I'm trying to parse this .txt file in R: https://ftp.expasy.org/databases/cellosaurus/cellosaurus.txt
It's essentially a single column data frame of some ~2 million rows, with each entity being described by multiple rows and bookended by rows containing the string "//".
Ideally, I could capture each entity, made up of multiple rows, as a list element by splitting at "//", but I'm not sure of the most efficient way to go about this.
Any help is much appreciated.
EDIT:
Here's a snippet of what I'm working with:
[87] "//"
[88] "ID #40a"
[89] "AC CVCL_IW91"
[90] "DR Wikidata; Q54422071"
[91] "RX PubMed=28159921;"
[92] "CC Characteristics: Established from parent cell line after two passages in the peritoneal cavity of C57BL/6 mice (PubMed=28159921)."
[93] "CC Transformant: ChEBI; CHEBI:46666; Crocidolite asbestos."
[94] "CC Derived from metastatic site: Peritoneum."
[95] "CC Breed/subspecies: C57BL/6."
[96] "DI NCIt; C21619; Mouse mesothelioma"
[97] "OX NCBI_TaxID=10090; ! Mus musculus"
[98] "HI CVCL_IW90 ! 40"
[99] "SX Male"
[100] "AG 1-2M"
[101] "CA Cancer cell line"
[102] "DT Created: 15-05-17; Last updated: 02-07-20; Version: 3"
[103] "//"
[104] "ID #490"
[105] "AC CVCL_B375"
[106] "SY 490; Mab 7; Mab7"
[107] "DR CLO; CLO_0001018"
[108] "DR ATCC; HB-12029"
[109] "DR Wikidata; Q54422073"
[110] "RX Patent=US5616470;"
[111] "CC Monoclonal antibody isotype: IgM, kappa."

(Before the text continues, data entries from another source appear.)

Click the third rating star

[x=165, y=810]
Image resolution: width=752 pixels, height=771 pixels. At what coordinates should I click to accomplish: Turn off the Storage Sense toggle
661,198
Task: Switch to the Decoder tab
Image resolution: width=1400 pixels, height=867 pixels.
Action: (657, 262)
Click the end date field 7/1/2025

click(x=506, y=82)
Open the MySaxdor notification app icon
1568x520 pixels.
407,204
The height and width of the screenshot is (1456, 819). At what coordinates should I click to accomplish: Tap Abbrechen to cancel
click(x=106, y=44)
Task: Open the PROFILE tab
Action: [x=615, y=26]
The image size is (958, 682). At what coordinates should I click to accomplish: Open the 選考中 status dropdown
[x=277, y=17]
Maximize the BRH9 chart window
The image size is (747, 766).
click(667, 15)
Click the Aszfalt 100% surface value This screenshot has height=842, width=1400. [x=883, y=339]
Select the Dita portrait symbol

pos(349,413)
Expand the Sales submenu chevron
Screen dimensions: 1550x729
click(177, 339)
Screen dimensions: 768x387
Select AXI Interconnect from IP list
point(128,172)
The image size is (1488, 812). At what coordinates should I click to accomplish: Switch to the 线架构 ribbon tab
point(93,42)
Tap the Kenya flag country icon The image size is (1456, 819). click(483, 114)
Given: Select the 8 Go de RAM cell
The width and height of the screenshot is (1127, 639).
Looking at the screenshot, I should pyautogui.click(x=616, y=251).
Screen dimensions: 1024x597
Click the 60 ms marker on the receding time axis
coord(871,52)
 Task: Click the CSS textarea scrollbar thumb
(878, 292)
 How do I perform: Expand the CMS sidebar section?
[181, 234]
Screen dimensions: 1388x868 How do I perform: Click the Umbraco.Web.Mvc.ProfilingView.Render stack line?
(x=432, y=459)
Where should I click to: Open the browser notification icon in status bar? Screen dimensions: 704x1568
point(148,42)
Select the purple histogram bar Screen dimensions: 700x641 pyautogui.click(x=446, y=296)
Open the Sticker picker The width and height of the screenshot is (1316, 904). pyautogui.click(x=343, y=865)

[112] "CC Monoclonal antibody target: Cronartium ribicola antigens."
[113] "OX NCBI_TaxID=10090; ! Mus musculus"
[114] "HI CVCL_4032 ! P3X63Ag8.653"
[115] "CA Hybridoma"
[116] "DT Created: 06-06-12; Last updated: 12-03-20; Version: 6"
[117] "//"
[118] "ID #822"
[119] "AC CVCL_X345"
[120] "SY 822; Mab 13; Mab13"
[121] "DR ATCC; HB-12030"
[122] "DR Wikidata; Q54422076"
[123] "RX Patent=US5616470;"
[124] "CC Monoclonal antibody isotype: IgM, kappa."
[125] "CC Monoclonal antibody target: Cronartium ribicola antigens."
[126] "OX NCBI_TaxID=10090; ! Mus musculus"
[127] "HI CVCL_4032 ! P3X63Ag8.653"
[128] "CA Hybridoma"
[129] "DT Created: 17-07-14; Last updated: 12-03-20; Version: 5"
[130] "//"
As an added clarification, my goal is to search for a given accession (AC), e.g. CVCL_X345, and then extract age (AG) and sex (SX) for that accession if they are available.